+++ Data to use

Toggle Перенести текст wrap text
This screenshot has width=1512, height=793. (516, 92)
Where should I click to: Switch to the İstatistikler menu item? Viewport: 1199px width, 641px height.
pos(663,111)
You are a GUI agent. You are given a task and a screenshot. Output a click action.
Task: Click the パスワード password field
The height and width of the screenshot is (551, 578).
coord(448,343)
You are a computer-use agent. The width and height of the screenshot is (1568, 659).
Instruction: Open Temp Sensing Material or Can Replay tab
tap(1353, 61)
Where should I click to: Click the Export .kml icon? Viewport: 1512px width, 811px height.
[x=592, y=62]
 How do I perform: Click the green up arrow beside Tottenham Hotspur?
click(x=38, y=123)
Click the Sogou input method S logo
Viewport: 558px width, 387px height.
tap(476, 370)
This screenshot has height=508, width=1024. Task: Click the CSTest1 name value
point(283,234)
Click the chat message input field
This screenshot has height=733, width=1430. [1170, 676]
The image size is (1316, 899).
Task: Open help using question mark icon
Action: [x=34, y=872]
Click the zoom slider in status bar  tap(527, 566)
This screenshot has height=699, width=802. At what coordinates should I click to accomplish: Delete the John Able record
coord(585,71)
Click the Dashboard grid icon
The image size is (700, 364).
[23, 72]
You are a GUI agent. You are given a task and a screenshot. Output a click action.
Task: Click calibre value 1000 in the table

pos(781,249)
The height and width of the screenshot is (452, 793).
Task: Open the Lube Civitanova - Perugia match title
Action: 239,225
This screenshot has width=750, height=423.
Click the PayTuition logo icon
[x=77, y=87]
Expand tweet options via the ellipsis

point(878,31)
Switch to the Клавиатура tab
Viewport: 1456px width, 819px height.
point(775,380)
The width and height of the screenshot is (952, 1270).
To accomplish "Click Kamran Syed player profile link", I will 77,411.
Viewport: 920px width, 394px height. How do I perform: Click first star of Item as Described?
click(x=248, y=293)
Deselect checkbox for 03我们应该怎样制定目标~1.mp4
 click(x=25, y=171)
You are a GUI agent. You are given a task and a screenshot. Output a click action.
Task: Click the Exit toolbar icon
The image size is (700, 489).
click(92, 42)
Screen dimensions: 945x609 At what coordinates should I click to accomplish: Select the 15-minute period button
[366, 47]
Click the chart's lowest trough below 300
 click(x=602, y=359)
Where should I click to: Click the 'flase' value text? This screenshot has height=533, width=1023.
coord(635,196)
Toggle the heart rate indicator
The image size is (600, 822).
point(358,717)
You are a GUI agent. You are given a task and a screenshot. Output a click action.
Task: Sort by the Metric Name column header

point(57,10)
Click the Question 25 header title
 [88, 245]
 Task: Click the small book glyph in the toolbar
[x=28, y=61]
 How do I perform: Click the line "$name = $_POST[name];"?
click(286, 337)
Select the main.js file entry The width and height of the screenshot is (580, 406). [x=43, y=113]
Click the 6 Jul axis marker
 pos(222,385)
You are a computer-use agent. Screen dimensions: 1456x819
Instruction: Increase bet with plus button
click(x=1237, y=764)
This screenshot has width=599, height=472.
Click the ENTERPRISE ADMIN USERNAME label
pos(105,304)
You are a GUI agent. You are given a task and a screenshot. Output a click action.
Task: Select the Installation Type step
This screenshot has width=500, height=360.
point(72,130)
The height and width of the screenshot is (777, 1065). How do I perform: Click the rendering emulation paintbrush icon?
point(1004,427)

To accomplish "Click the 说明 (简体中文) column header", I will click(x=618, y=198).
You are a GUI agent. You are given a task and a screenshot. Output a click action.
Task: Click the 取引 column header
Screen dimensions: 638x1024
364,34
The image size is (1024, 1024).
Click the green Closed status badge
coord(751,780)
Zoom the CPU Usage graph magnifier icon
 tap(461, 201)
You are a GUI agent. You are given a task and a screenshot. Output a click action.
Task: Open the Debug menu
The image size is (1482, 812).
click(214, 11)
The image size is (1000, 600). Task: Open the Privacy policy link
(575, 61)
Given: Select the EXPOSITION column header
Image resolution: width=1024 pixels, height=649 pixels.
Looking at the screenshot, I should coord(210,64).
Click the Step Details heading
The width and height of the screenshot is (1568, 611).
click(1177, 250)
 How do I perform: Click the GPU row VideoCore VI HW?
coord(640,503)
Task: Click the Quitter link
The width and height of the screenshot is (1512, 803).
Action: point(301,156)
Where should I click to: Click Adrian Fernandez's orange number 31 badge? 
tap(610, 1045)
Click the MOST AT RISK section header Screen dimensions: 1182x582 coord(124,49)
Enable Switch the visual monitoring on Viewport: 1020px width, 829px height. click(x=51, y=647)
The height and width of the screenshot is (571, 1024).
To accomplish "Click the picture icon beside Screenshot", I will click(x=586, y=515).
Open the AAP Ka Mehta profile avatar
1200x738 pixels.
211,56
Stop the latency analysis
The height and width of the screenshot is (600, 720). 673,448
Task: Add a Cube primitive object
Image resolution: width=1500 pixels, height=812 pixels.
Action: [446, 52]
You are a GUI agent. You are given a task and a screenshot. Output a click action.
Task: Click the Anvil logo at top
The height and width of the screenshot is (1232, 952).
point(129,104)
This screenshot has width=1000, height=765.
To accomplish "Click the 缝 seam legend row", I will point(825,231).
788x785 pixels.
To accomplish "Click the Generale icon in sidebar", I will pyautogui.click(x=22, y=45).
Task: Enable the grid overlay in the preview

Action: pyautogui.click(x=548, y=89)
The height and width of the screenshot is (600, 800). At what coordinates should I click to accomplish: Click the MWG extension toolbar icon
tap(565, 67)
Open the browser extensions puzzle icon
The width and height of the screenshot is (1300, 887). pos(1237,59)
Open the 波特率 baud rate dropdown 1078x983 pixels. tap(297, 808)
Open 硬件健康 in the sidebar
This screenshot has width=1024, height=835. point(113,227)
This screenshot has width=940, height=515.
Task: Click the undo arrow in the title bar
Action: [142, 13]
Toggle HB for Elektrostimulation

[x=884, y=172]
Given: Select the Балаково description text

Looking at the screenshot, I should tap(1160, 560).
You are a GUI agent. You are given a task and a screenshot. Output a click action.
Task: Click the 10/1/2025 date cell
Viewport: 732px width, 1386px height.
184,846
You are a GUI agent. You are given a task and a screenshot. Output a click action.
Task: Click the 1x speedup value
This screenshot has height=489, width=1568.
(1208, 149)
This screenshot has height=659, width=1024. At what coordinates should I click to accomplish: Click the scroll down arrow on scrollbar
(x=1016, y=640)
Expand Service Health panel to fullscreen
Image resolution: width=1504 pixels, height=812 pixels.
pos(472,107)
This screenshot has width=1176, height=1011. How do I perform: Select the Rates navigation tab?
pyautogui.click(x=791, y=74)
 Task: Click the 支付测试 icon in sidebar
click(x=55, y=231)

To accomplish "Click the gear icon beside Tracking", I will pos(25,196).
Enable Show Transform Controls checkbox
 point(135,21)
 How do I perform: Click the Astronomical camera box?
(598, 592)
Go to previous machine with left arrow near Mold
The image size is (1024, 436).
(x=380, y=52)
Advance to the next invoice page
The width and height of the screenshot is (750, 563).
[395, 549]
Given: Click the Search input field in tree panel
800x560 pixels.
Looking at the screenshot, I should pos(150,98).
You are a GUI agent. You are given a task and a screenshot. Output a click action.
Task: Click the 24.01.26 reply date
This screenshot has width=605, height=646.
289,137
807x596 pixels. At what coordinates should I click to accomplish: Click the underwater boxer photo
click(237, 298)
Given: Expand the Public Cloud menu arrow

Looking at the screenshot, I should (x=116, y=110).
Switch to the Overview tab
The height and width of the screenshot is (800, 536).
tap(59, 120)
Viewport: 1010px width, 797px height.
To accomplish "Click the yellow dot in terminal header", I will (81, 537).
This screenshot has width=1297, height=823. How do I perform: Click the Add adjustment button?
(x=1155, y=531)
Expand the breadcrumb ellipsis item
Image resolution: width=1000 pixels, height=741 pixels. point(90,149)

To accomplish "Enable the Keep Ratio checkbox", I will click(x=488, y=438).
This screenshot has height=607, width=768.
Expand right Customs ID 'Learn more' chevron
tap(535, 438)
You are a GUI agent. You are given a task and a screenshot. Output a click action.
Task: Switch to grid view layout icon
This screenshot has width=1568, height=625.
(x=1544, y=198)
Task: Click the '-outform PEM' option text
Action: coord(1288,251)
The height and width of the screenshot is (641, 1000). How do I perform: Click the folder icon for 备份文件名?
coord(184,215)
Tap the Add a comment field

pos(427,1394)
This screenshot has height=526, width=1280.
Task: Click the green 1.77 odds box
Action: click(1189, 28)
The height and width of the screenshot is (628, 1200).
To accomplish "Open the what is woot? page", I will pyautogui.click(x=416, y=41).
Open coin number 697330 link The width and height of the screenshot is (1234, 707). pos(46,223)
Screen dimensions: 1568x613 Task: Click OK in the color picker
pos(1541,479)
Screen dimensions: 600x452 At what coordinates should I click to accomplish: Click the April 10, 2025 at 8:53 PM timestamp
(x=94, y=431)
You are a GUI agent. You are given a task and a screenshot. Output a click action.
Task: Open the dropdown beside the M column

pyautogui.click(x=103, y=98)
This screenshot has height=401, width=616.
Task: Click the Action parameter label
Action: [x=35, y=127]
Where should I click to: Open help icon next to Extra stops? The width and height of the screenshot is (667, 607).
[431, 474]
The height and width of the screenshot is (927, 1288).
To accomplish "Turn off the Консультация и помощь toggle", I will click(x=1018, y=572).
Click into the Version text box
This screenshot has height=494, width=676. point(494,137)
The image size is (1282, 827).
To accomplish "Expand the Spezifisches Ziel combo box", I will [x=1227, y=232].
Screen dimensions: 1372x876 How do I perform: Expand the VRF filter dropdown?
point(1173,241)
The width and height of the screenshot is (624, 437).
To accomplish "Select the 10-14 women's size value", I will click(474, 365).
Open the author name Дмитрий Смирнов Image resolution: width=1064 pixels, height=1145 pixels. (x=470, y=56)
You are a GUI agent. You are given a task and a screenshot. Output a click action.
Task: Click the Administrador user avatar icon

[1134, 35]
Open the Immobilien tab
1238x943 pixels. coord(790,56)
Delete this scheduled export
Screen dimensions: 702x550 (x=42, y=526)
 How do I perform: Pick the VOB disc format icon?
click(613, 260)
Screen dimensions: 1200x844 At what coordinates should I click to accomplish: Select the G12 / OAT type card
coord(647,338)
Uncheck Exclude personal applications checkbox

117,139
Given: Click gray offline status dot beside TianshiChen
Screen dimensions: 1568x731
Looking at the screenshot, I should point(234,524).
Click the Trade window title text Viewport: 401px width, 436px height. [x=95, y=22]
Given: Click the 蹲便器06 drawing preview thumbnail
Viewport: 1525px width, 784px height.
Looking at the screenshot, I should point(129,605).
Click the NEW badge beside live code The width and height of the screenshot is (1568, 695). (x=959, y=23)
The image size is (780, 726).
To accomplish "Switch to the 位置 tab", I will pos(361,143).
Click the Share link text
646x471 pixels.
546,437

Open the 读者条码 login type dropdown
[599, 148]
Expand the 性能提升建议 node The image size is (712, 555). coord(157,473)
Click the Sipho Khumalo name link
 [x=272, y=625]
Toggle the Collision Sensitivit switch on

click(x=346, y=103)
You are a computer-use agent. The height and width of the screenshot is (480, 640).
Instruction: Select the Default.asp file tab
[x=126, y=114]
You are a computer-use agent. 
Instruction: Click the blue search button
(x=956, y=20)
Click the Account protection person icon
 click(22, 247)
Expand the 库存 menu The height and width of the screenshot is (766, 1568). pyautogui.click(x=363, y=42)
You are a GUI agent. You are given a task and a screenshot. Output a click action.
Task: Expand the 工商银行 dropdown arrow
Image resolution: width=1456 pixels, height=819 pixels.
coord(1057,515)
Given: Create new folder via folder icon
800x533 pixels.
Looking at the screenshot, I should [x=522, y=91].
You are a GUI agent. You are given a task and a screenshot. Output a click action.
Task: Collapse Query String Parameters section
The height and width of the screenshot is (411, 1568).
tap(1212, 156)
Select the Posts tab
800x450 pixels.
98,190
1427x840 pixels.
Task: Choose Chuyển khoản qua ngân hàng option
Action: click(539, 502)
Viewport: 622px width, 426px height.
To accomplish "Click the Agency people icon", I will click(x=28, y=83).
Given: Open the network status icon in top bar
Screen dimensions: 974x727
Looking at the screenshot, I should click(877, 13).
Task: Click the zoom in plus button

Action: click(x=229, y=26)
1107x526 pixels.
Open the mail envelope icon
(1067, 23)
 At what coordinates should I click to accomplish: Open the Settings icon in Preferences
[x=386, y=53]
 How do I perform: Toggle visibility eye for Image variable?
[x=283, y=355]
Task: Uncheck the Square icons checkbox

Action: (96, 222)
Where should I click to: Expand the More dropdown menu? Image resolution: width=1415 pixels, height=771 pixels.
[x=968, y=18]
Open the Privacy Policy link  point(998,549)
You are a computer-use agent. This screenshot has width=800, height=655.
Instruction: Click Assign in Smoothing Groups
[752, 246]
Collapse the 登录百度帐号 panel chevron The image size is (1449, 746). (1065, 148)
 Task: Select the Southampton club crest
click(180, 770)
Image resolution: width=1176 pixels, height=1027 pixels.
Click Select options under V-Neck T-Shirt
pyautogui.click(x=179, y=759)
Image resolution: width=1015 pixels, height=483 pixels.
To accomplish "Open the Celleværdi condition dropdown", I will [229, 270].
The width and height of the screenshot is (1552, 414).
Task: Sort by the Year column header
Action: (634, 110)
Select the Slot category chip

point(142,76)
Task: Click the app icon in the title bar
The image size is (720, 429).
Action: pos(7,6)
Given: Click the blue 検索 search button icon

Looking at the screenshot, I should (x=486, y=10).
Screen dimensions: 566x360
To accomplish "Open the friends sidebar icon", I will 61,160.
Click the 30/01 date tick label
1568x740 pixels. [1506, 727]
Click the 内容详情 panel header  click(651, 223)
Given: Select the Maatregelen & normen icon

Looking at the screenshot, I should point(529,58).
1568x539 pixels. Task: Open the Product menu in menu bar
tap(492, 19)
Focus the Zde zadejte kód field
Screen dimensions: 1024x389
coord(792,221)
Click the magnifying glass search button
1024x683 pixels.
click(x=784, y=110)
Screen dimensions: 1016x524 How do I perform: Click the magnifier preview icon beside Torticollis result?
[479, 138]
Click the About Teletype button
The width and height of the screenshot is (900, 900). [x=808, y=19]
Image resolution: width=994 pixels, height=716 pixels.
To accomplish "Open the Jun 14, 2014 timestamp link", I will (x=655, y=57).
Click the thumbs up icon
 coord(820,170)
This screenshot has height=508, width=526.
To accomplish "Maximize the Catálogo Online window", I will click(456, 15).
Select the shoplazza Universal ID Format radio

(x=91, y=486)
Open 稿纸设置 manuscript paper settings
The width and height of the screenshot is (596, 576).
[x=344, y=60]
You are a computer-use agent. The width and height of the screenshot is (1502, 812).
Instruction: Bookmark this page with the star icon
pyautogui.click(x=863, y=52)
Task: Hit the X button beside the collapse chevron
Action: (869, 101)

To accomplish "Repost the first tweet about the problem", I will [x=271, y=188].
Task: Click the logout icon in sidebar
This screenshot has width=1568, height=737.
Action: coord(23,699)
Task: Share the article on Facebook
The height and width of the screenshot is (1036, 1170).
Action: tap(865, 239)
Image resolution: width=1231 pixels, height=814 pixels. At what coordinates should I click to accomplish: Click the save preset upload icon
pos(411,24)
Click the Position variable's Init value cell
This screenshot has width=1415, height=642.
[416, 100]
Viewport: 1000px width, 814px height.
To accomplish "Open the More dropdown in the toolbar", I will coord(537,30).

++++++

[What you have to do]
Using the data above, print exactly the lines from the line that contains "Task: Click the app icon in the title bar" through the line that contains "Click the 内容详情", with both included.

[Answer to the exercise]
Task: Click the app icon in the title bar
The image size is (720, 429).
Action: pos(7,6)
Given: Click the blue 検索 search button icon

Looking at the screenshot, I should (x=486, y=10).
Screen dimensions: 566x360
To accomplish "Open the friends sidebar icon", I will 61,160.
Click the 30/01 date tick label
1568x740 pixels. [1506, 727]
Click the 内容详情 panel header  click(651, 223)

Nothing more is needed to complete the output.